§ **Objective 1**: Using the Kubernetes architecture guide, decide whether each statement below agrees with it, answering yes or no and quoting the deciding words: (a) The Kubernetes Fundamentals domain makes up roughly 46% of the KCNA score. (b) The KCNA exam asks candidates to run kubectl commands. (c) The API server keeps persistent cluster state within itself.

§ **Passage**:
Kubernetes Architecture for the KCNA Exam: Control Plane, Nodes & Core Objects Explained

The Kubernetes Fundamentals domain is the single largest part of the Kubernetes and Cloud Native Associate (KCNA) exam — roughly 46% of your score. Almost half of the questions assume you can picture how a cluster is wired together: which component decides where a Pod runs, what actually starts the container, where cluster state is stored, and how a Service finds the Pods behind it.

If you can hold that mental model in your head, the architecture questions stop being memorization and become reasoning. This guide walks through Kubernetes architecture the way a practitioner thinks about it — control plane first, then worker nodes, then the core objects — with the specific distinctions the KCNA exam likes to test.

How the KCNA Exam Tests Architecture

The KCNA is a multiple-choice, proctored exam. It does not ask you to run kubectl commands, but it absolutely asks you to know what each command does and which component is responsible for the result. Expect questions phrased like:

• “Which control plane component is responsible for assigning a Pod to a node?”
• “Where does Kubernetes persist the cluster’s desired state?”
• “What runs on every worker node and reports node and Pod status back to the control plane?”
• “Which object guarantees a specified number of identical Pod replicas?”

Every one of those maps directly to a single component or object. Learn the responsibilities cleanly and you can answer by elimination even when the wording is unfamiliar.

The Two Planes: Control Plane vs Data Plane

A Kubernetes cluster is split into two logical groups of machines:

Plane	Also called	Job	Key components
Control plane	Master / management plane	Decides what should happen — the cluster’s brain	API server, etcd, scheduler, controller manager, cloud controller manager
Data plane	Worker nodes	Actually runs the workloads	kubelet, kube-proxy, container runtime

The recurring exam signal: the control plane makes decisions and stores state; worker nodes execute. If a question is about scheduling, state, or reconciliation, it lives in the control plane. If it’s about running containers, networking on the node, or reporting status, it’s a worker node component.

Production clusters run multiple control plane nodes for high availability, but for the exam the responsibilities matter more than the count.

Control Plane Components

kube-apiserver — the front door

The API server is the only component that talks to etcd, and it is the central hub every other component communicates through. When you run kubectl apply, your request hits the API server. When the scheduler wants to place a Pod, it goes through the API server. When kubelet reports status, it reports to the API server.

Key facts the exam rewards:

• It exposes the Kubernetes REST API over HTTPS.
• It handles authentication, authorization (RBAC), and admission control for every request.
• It is stateless itself — all persistent state lives in etcd. This is why you can run several API server replicas behind a load balancer.

If a question asks “what is the single point all components communicate through,” the answer is the API server.

Source records:
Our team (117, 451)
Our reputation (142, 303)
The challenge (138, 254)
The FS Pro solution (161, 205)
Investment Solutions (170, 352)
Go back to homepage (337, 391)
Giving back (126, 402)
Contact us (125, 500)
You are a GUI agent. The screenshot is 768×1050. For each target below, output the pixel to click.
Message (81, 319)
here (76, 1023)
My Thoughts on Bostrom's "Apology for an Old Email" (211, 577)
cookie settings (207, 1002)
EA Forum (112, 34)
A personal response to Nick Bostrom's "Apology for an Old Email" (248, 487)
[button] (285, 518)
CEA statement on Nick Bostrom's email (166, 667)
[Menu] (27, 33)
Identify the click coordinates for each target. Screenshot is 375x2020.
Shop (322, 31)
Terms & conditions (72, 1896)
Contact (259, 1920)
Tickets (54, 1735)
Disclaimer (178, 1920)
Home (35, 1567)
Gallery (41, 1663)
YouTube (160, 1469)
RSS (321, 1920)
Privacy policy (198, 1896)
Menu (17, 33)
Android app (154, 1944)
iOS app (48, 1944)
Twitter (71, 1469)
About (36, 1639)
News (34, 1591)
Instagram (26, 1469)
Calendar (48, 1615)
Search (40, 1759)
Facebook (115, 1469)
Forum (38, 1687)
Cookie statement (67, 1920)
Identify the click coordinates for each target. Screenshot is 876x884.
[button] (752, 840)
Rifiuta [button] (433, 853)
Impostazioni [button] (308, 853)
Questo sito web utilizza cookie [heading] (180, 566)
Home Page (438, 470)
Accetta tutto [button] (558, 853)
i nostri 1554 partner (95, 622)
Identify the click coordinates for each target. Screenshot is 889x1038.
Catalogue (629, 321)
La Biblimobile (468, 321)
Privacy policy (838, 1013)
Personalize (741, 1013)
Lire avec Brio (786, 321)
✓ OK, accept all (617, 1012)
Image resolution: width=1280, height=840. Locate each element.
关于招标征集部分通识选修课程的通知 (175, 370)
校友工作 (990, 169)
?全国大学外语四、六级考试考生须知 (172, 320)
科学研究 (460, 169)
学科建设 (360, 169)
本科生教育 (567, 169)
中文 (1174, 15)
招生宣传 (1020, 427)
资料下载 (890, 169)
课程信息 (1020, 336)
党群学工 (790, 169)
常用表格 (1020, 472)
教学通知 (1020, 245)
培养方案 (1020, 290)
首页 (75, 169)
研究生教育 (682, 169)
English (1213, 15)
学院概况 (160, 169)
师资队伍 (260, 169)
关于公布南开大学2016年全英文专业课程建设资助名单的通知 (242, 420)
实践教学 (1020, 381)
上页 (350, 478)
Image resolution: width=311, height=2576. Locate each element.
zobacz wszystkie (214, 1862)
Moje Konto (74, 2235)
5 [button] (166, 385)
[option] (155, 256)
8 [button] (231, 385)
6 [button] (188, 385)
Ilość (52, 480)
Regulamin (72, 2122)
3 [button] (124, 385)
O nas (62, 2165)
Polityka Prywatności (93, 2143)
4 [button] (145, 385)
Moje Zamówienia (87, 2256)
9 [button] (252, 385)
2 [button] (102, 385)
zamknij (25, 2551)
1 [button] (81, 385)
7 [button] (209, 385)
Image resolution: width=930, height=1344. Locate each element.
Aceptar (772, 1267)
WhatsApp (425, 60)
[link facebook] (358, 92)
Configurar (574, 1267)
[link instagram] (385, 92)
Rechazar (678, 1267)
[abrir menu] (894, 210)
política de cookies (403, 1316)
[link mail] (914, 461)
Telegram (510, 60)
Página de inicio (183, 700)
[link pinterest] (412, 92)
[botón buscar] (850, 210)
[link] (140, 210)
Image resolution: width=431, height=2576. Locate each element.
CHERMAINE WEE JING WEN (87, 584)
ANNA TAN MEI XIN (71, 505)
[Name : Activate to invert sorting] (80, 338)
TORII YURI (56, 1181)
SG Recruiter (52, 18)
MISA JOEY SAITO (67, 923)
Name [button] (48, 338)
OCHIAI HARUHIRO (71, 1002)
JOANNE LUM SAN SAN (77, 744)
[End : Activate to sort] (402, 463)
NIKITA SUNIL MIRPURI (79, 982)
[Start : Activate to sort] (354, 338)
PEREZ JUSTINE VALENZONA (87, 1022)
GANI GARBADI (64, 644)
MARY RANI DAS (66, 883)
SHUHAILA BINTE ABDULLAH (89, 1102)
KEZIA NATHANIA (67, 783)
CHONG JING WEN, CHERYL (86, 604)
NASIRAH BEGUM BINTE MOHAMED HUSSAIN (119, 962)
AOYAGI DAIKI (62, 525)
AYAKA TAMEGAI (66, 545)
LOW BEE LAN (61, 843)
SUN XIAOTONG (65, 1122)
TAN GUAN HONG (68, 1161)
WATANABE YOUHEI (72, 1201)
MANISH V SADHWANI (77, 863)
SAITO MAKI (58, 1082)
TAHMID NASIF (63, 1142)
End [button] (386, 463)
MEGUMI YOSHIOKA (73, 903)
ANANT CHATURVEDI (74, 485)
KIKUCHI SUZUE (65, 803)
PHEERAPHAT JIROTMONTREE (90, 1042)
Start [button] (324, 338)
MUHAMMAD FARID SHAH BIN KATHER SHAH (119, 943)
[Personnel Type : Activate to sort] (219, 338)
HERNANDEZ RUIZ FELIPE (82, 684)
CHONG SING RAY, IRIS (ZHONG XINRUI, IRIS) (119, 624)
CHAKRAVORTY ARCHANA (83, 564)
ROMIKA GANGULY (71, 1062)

§ **Objective 2**: In the source records, take the part that opens with the line containing "CEA statement on" and closes with the line containing "[button] (752, 840)", and write it out again with "Privacy policy" replaced by "Privacy notice", keeping everything else the same.

§ **Complete answer 1**:
(a) Yes: "roughly 46% of your score"
(b) No: "It does not ask you to run kubectl commands"
(c) No: "It is stateless itself — all persistent state lives in etcd."

§ **Complete answer 2**:
CEA statement on Nick Bostrom's email (166, 667)
[Menu] (27, 33)
Identify the click coordinates for each target. Screenshot is 375x2020.
Shop (322, 31)
Terms & conditions (72, 1896)
Contact (259, 1920)
Tickets (54, 1735)
Disclaimer (178, 1920)
Home (35, 1567)
Gallery (41, 1663)
YouTube (160, 1469)
RSS (321, 1920)
Privacy notice (198, 1896)
Menu (17, 33)
Android app (154, 1944)
iOS app (48, 1944)
Twitter (71, 1469)
About (36, 1639)
News (34, 1591)
Instagram (26, 1469)
Calendar (48, 1615)
Search (40, 1759)
Facebook (115, 1469)
Forum (38, 1687)
Cookie statement (67, 1920)
Identify the click coordinates for each target. Screenshot is 876x884.
[button] (752, 840)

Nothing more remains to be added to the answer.